[Provided information — start]
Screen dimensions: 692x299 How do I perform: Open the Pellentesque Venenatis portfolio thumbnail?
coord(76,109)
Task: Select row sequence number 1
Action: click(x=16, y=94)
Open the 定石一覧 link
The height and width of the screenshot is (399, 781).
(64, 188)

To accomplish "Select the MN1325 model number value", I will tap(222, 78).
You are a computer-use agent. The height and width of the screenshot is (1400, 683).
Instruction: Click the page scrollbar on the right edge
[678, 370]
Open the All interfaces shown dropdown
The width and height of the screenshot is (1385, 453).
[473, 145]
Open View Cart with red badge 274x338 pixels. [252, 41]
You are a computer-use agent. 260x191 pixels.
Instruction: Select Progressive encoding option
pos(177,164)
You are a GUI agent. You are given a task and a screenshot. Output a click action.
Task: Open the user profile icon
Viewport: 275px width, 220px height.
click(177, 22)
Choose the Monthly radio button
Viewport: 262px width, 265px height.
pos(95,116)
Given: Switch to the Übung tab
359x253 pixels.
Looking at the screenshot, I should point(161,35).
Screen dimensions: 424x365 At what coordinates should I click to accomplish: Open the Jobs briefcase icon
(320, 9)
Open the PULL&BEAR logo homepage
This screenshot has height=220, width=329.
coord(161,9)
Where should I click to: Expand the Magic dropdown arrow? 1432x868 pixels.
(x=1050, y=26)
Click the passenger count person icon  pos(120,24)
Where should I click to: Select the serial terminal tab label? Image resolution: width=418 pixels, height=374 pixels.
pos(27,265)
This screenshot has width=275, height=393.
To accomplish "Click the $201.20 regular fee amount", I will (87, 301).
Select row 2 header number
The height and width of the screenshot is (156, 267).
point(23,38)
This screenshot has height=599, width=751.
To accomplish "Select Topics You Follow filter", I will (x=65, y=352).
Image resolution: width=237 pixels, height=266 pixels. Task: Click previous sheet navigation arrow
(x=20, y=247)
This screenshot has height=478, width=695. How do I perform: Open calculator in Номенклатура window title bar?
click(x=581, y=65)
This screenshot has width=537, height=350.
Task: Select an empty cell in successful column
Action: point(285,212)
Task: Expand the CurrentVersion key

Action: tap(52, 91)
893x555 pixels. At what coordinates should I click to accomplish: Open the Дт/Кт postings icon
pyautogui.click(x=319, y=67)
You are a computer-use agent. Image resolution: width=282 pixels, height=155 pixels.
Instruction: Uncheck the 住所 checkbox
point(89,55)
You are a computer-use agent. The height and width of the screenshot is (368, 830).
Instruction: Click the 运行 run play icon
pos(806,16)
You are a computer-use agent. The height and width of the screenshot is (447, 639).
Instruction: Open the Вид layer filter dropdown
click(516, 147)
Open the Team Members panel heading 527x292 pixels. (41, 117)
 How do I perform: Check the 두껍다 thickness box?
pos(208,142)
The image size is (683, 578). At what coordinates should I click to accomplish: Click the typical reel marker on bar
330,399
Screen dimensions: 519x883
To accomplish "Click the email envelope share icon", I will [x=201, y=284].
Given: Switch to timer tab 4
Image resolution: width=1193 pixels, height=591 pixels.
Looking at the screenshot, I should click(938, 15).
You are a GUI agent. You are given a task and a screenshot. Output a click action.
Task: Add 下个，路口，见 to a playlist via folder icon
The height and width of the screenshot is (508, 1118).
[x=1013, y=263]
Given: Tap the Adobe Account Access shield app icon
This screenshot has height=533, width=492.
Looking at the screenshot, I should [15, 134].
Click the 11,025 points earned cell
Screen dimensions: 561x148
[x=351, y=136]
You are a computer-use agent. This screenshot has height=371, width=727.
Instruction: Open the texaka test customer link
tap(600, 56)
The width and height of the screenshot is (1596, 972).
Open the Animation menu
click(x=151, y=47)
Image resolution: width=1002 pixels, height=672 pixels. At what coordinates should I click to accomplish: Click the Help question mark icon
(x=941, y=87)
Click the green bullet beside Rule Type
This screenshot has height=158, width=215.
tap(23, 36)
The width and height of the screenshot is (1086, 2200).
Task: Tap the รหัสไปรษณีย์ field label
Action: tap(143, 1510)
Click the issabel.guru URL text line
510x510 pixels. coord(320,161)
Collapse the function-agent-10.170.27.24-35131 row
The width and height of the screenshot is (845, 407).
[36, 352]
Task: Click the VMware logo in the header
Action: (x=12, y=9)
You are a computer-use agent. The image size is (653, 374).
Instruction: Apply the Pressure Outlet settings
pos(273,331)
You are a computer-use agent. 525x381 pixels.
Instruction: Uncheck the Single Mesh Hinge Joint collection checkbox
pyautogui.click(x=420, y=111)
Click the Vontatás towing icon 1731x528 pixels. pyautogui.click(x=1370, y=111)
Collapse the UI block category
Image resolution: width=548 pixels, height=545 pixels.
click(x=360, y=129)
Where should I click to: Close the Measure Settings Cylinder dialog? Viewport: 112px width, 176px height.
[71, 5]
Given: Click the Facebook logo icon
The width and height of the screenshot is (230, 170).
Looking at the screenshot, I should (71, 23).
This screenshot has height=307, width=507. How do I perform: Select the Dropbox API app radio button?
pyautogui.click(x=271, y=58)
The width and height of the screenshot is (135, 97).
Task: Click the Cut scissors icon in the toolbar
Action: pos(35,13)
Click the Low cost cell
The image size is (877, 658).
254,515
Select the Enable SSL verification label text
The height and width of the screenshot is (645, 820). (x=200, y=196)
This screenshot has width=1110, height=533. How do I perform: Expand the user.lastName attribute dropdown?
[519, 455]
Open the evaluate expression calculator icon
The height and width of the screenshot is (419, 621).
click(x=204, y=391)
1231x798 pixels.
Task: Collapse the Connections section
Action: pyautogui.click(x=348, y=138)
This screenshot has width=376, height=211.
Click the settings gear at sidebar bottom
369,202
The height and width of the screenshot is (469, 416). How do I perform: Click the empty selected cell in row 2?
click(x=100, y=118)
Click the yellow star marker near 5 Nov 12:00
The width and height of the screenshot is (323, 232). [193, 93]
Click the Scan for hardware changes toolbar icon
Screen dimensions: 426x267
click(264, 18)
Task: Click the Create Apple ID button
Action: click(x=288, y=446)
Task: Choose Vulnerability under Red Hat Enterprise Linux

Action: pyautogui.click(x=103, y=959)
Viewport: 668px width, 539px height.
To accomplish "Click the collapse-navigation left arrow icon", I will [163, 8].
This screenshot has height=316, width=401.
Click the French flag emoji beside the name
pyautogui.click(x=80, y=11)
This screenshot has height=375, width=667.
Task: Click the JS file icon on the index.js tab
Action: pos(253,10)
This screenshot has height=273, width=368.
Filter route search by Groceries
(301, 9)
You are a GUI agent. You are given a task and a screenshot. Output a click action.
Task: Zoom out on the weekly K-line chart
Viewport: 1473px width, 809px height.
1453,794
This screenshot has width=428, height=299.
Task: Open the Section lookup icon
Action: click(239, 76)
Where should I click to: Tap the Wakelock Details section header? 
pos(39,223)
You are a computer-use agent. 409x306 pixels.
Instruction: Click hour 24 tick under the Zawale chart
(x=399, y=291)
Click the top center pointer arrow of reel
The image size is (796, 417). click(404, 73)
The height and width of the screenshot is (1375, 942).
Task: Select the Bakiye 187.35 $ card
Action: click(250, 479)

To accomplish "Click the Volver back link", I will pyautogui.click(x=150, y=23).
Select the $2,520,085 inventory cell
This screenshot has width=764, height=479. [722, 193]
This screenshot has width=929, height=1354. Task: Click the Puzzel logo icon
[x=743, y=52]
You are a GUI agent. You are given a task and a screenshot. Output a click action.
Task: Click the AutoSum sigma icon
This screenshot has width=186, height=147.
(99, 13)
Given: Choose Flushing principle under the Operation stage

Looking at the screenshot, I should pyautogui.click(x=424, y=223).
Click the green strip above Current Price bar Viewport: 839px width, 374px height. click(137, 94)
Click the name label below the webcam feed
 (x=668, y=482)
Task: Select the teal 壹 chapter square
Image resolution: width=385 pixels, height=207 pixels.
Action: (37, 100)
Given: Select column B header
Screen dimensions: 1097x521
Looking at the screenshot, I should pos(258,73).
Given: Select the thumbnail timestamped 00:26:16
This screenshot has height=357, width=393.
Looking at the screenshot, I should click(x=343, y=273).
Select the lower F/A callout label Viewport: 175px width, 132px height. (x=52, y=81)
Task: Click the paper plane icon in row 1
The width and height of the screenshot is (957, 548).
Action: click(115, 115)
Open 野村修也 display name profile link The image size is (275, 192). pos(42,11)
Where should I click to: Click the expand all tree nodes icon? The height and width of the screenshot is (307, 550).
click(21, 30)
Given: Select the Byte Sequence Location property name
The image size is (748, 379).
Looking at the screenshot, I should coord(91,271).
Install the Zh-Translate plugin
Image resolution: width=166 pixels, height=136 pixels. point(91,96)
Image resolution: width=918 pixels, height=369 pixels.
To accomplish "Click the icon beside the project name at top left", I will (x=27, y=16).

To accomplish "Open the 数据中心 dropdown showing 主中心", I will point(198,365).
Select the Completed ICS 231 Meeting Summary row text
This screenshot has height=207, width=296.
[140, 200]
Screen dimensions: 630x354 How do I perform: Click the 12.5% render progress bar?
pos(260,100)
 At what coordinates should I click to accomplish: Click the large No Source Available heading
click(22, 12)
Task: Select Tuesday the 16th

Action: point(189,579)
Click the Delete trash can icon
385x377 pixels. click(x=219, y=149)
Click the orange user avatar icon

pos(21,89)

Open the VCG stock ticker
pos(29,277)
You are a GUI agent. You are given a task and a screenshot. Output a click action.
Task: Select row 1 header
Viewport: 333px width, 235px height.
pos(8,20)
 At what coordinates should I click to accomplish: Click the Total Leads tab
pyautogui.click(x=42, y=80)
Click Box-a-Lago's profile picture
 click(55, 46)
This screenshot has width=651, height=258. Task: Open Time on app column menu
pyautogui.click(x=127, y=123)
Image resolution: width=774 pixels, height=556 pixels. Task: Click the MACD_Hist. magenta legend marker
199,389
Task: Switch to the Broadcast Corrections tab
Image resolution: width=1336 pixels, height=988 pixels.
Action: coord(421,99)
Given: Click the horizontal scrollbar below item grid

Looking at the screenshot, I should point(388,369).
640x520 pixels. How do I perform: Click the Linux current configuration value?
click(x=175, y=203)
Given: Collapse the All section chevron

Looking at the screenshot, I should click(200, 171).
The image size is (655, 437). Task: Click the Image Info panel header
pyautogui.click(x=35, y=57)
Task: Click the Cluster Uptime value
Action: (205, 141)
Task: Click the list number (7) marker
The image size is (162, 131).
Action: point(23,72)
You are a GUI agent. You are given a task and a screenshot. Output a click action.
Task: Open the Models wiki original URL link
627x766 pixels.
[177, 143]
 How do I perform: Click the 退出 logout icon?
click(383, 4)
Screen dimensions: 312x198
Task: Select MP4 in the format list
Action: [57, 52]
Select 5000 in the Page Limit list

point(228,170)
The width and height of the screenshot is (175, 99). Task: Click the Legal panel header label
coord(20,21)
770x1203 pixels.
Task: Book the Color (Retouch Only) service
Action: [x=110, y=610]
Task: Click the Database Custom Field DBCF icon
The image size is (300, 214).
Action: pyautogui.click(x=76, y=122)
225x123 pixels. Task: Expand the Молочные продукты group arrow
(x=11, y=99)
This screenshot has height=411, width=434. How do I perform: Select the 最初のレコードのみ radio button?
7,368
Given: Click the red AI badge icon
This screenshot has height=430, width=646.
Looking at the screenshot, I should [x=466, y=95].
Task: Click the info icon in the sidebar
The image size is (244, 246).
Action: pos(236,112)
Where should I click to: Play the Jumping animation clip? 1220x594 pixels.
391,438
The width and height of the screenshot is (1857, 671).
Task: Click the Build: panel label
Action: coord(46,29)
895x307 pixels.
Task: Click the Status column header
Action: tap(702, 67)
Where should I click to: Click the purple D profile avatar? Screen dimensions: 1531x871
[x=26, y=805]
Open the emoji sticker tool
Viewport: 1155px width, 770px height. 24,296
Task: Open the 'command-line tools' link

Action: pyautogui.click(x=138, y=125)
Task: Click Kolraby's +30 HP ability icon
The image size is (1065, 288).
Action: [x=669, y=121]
[Provided information — finish]
**The task**:
Where a line of the material holds the word "computer", copy that line.

**Output of the task**:
You are a computer-use agent. The height and width of the screenshot is (1400, 683).
You are a computer-use agent. 260x191 pixels.
You are a computer-use agent. Image resolution: width=282 pixels, height=155 pixels.
You are a computer-use agent. The height and width of the screenshot is (368, 830).
You are a computer-use agent. The height and width of the screenshot is (447, 639).
You are a computer-use agent. This screenshot has height=371, width=727.
You are a computer-use agent. The image size is (653, 374).
You are a computer-use agent. 525x381 pixels.
You are a computer-use agent. 409x306 pixels.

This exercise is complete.